**Records of locating words and elements**
- - -

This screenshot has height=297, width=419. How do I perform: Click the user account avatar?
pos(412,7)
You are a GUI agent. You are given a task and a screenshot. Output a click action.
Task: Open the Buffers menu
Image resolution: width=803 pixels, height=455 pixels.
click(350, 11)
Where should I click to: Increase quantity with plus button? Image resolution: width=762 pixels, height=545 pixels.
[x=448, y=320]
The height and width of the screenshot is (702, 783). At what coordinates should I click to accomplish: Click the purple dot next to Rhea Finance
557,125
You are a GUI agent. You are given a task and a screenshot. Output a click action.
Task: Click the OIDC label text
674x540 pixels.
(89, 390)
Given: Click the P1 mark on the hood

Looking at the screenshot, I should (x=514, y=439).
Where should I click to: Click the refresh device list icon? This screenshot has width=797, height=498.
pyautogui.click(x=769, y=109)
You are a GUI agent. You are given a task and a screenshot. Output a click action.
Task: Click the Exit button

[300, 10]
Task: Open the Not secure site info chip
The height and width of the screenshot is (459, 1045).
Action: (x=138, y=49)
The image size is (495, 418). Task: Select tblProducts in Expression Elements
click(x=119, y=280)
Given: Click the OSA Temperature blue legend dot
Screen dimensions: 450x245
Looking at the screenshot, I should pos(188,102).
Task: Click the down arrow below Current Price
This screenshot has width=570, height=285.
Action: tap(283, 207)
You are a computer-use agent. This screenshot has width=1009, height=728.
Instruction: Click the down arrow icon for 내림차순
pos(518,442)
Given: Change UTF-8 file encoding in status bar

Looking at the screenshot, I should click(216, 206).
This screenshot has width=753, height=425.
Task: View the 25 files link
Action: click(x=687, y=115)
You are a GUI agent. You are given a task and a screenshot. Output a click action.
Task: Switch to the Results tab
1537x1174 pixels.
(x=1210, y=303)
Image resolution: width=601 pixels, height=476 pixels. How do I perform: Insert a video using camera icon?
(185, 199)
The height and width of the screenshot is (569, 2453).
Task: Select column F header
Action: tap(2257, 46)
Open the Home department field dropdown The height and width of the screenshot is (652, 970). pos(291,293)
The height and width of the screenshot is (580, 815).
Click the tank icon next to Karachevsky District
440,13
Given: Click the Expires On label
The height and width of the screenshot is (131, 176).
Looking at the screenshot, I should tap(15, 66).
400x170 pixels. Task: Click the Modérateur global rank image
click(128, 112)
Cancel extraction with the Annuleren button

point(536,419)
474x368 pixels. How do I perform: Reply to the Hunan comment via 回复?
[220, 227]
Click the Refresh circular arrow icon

- - -

Rewrite every one of the records above, replacing each occurrence of "GUI agent" with "screen assistant" and keeping everything else unchanged.

**Complete output**
This screenshot has height=297, width=419. How do I perform: Click the user account avatar?
pos(412,7)
You are a screen assistant. You are given a task and a screenshot. Output a click action.
Task: Open the Buffers menu
Image resolution: width=803 pixels, height=455 pixels.
click(350, 11)
Where should I click to: Increase quantity with plus button? Image resolution: width=762 pixels, height=545 pixels.
[x=448, y=320]
The height and width of the screenshot is (702, 783). At what coordinates should I click to accomplish: Click the purple dot next to Rhea Finance
557,125
You are a screen assistant. You are given a task and a screenshot. Output a click action.
Task: Click the OIDC label text
674x540 pixels.
(89, 390)
Given: Click the P1 mark on the hood

Looking at the screenshot, I should (x=514, y=439).
Where should I click to: Click the refresh device list icon? This screenshot has width=797, height=498.
pyautogui.click(x=769, y=109)
You are a screen assistant. You are given a task and a screenshot. Output a click action.
Task: Click the Exit button

[300, 10]
Task: Open the Not secure site info chip
The height and width of the screenshot is (459, 1045).
Action: (x=138, y=49)
The image size is (495, 418). Task: Select tblProducts in Expression Elements
click(x=119, y=280)
Given: Click the OSA Temperature blue legend dot
Screen dimensions: 450x245
Looking at the screenshot, I should pos(188,102).
Task: Click the down arrow below Current Price
This screenshot has width=570, height=285.
Action: tap(283, 207)
You are a computer-use agent. This screenshot has width=1009, height=728.
Instruction: Click the down arrow icon for 내림차순
pos(518,442)
Given: Change UTF-8 file encoding in status bar

Looking at the screenshot, I should click(216, 206).
This screenshot has width=753, height=425.
Task: View the 25 files link
Action: click(x=687, y=115)
You are a screen assistant. You are given a task and a screenshot. Output a click action.
Task: Switch to the Results tab
1537x1174 pixels.
(x=1210, y=303)
Image resolution: width=601 pixels, height=476 pixels. How do I perform: Insert a video using camera icon?
(185, 199)
The height and width of the screenshot is (569, 2453).
Task: Select column F header
Action: tap(2257, 46)
Open the Home department field dropdown The height and width of the screenshot is (652, 970). pos(291,293)
The height and width of the screenshot is (580, 815).
Click the tank icon next to Karachevsky District
440,13
Given: Click the Expires On label
The height and width of the screenshot is (131, 176).
Looking at the screenshot, I should tap(15, 66).
400x170 pixels. Task: Click the Modérateur global rank image
click(128, 112)
Cancel extraction with the Annuleren button

point(536,419)
474x368 pixels. How do I perform: Reply to the Hunan comment via 回复?
[220, 227]
Click the Refresh circular arrow icon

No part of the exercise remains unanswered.